_Exercise goal_
Reading the data below, count the lines that carry the string "agent". Give nothing but the count.

-----

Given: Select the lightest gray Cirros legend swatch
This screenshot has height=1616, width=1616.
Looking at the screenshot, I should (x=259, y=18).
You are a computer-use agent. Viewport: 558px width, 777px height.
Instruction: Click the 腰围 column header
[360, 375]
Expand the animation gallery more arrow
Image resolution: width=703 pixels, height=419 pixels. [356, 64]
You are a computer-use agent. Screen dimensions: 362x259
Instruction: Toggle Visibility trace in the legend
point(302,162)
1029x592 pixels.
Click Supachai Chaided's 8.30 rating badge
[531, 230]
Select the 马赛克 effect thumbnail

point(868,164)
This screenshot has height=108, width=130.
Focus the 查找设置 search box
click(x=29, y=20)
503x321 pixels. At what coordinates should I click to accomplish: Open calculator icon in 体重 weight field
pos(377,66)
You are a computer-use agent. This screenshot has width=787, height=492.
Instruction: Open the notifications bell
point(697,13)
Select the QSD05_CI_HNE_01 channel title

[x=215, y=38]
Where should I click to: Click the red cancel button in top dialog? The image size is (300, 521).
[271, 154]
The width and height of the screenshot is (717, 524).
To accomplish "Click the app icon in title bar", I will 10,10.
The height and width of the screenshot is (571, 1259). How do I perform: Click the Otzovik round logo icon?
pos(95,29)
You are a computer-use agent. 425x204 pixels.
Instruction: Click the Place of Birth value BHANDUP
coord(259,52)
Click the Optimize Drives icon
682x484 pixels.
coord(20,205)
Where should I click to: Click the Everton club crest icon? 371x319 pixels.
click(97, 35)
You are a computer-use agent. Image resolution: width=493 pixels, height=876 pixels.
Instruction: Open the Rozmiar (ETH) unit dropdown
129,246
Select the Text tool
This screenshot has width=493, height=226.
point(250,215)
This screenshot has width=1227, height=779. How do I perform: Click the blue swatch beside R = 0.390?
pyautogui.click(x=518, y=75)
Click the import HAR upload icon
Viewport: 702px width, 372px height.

-----

_Solution for this task_
5